It is also to be specified in this regard that despite the apparent comparative overdose in water, compared to the usual practice, there is no possible water overvoltages in this type of self-compacting concrete according to the invention, because its particular ultra hydration hydration systematically mobilizes all available water, dispensed however in extreme coherence. Thus, 15 minutes later and more generally 30 minutes after (because it gives even more strength and toughness, more reassuring ease) the concrete is hard enough to unmold and handle, including directly.

The demolded product demonstrates that this self-compacting concrete marries faithfully and micrometrically all forms, which are virtually without bubbles or structural heterogeneity, neither in the bottom nor in the mold walls. Once cured, the surface is smooth, hard and satin shine. After a few days and more generally after 48 hours (depending on the ambient drying conditions), the relatively hardened and dry material is practically non-porous. Resistance and hardness, exceptional at very young ages, continue to increase.

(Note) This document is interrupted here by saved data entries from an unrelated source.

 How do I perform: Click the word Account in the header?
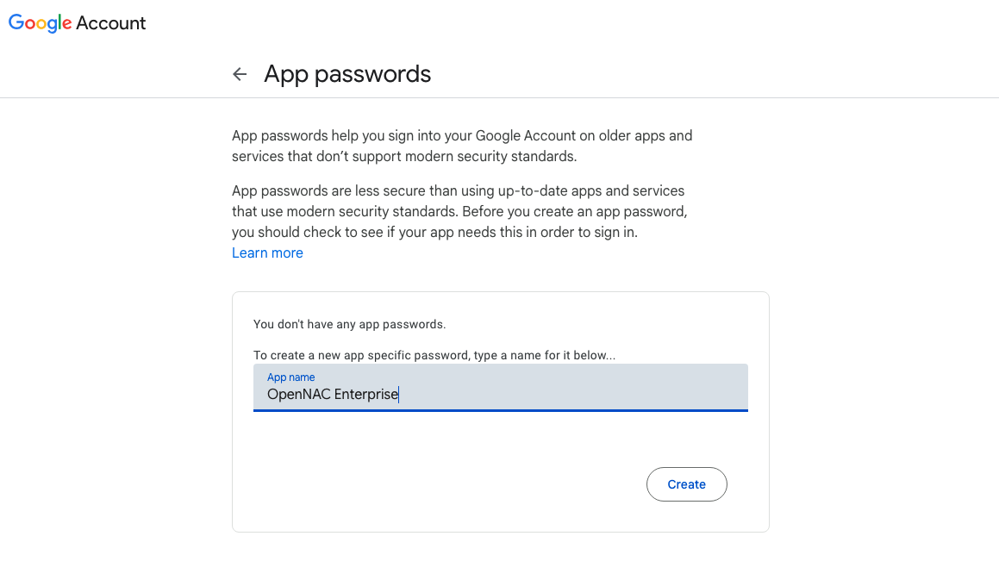coord(111,23)
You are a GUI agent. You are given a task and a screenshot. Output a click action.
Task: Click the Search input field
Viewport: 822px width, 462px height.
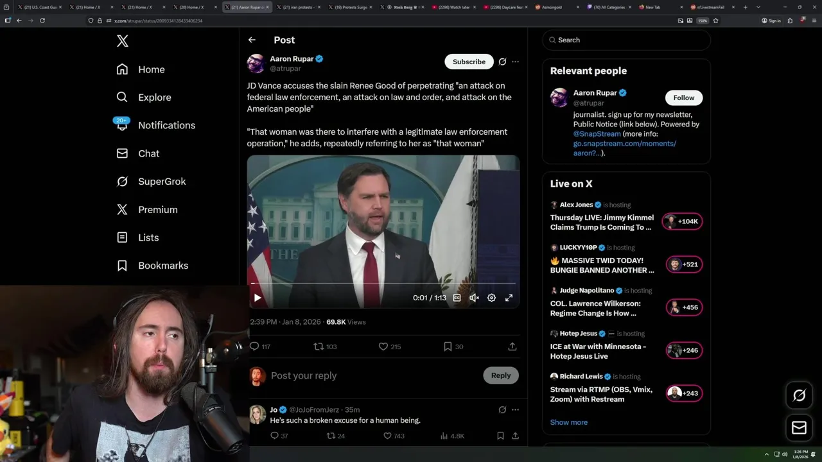[x=629, y=40]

For example indicative, the compressive strength of the cured material is about 120 MPa at 28 days (which is a function of the conditions of implementation and drying). The density of the obtained material is close to 2 (2 tons per cubic meter). This self-compacting concrete with ultra-fast setting and hardening can suit advantageously all kinds of applications, such as pre-stressed prefabrications, emergency constitutions, etc.

EXAMPLE 2 (high performance heavy self-compacting concrete)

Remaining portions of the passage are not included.